President Bush has signed the nation's deficit-cutting agreement, a package of tax hikes and spending cuts that evolved from a long and excruciating struggle between Congress and the White House.
Bush signed the five-year package at 9:20 p.m. Monday after a day of campaigning in Texas.After signing the agreement, Bush inked the fiscal-year appropriations bills that cover federal spending.
The compromise deficit-cutting legislation, passed by Congress on Oct. 27, was forged by House and Senate leaders and administration officials in three weeks of frantic and often bitter bargaining after the House, on Oct. 4, rejected an earlier agreement.
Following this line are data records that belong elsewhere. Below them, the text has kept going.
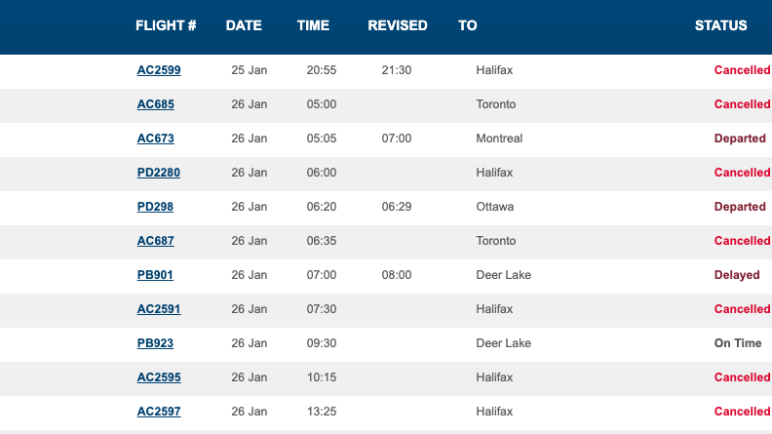The width and height of the screenshot is (772, 434).
Task: Click the REVISED column header
Action: tap(397, 26)
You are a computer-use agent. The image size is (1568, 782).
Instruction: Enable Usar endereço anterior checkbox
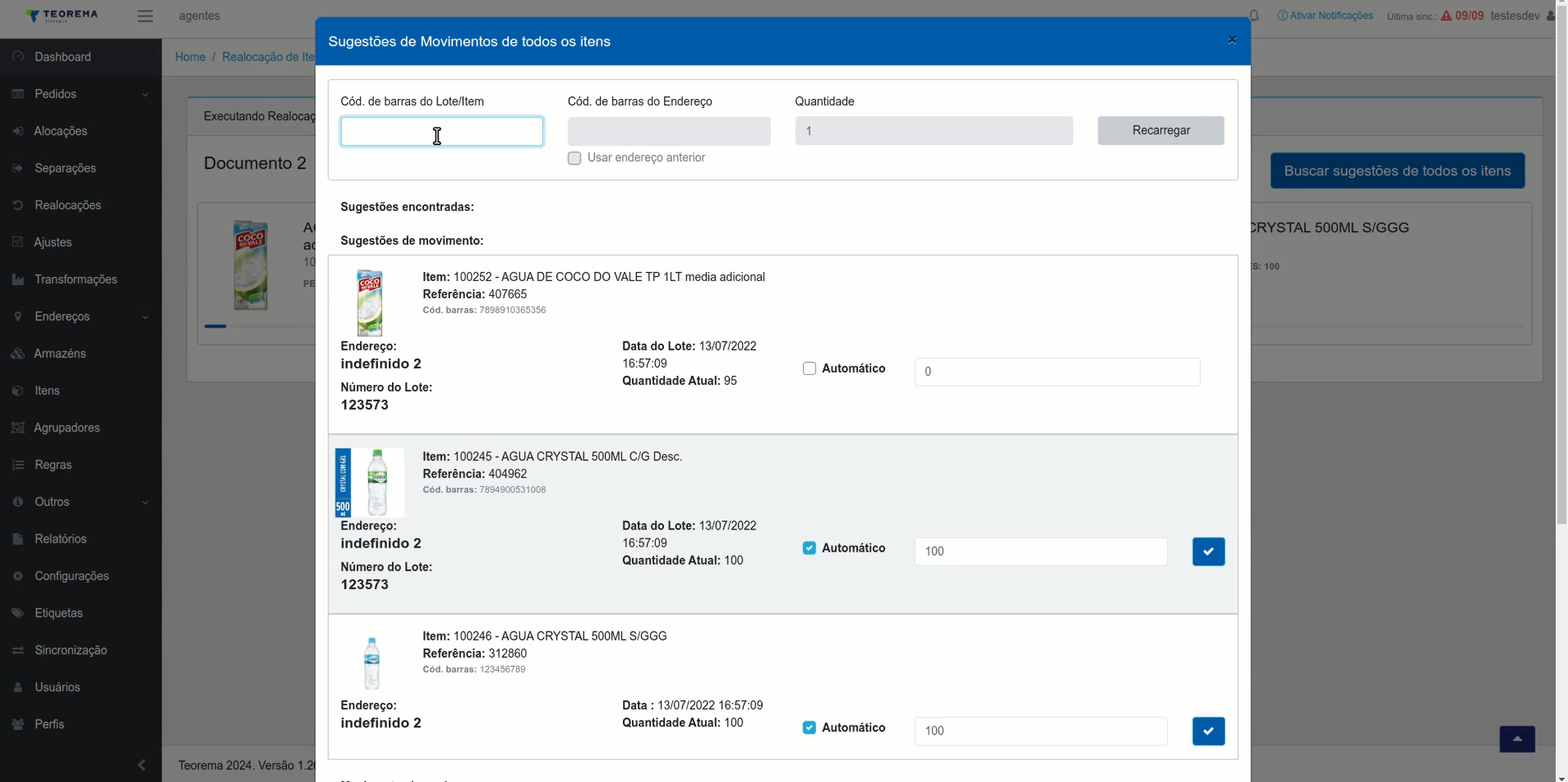(x=574, y=159)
The final package calls for about $490 billion in deficit reduction through 1995, including a $40 billion rollback during fiscal 1991 that started Oct. 1.
Included in the plan are initiatives to raise some $137 billion in new tax revenues. Among the provisions are:
-An increase of the top income tax rate to 31 percent from 28 percent.
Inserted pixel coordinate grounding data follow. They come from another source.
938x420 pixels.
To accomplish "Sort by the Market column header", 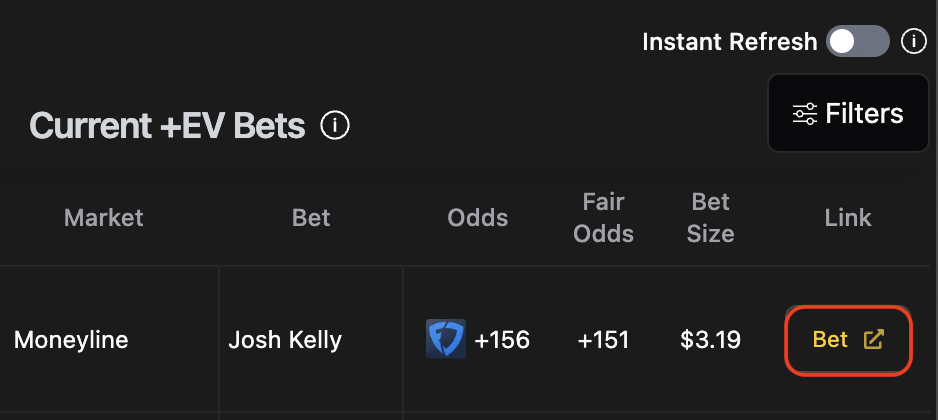I will click(103, 218).
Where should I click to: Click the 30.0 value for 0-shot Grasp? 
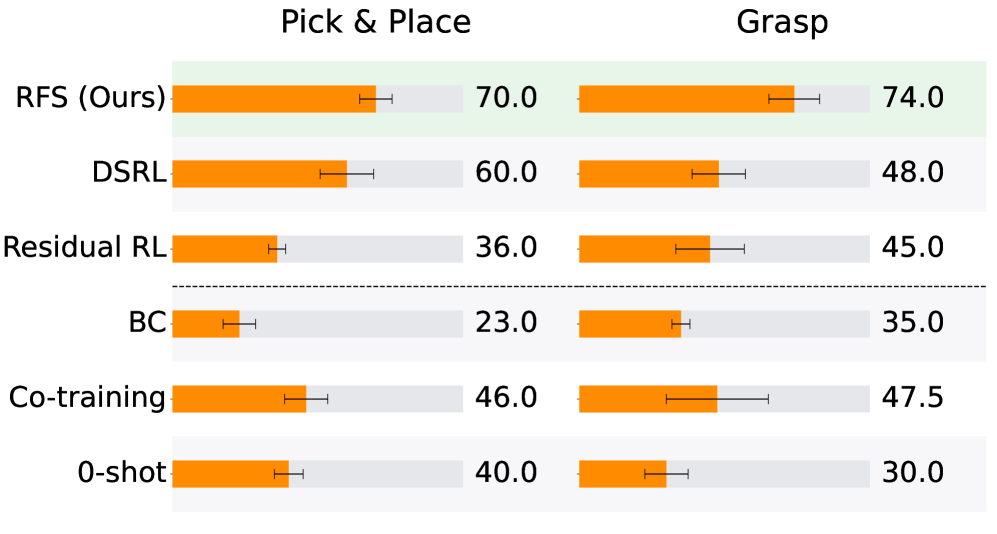(913, 473)
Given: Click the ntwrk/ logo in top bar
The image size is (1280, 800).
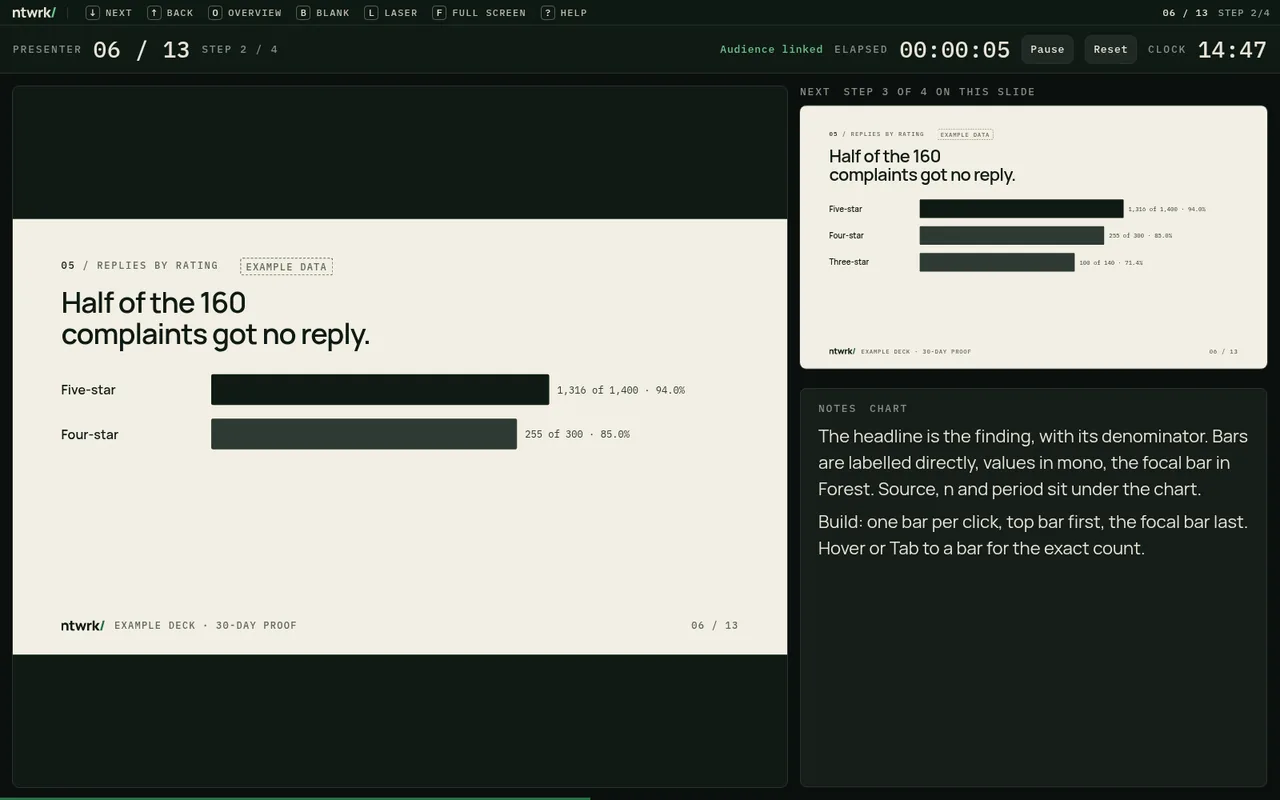Looking at the screenshot, I should (x=34, y=13).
-A phase-out of high-income personal tax exemptions and limitation on deductions.
-An increase in the maximum income subject to Medicare tax.
-A series of new excise taxes on such items as gasoline, tobacco, alcohol and luxury items.
The plan also included a cut of nearly $43 billion in Medicare, the health insurance program for the elderly, with savings coming from reductions in patient payments and increases in beneficiary contributions.
In a statement, Bush said: "This act is the result of long, hard work by the administration and the Congress. No one got everything he or she wanted, but the end product is a compromise that merits enactment."
Bush alienated many members of the conservative wing of the Republican Party by renouncing the anti-tax promise that served as the foundation of his 1988 presidential campaign.
Many GOP candidates are actively distancing themselves from the president's support of the budget compromise.
Since Congress finalized the deal, Bush has sought to portray Democrats as solely responsible for the tax elements of the package, saying government spending cuts favored by the administration were held hostage to tax hikes favored by congressional Democrats.
White House spokesman Marlin Fitzwater said that he did not believe the election-eve signing would have any impact on Tuesday's vote.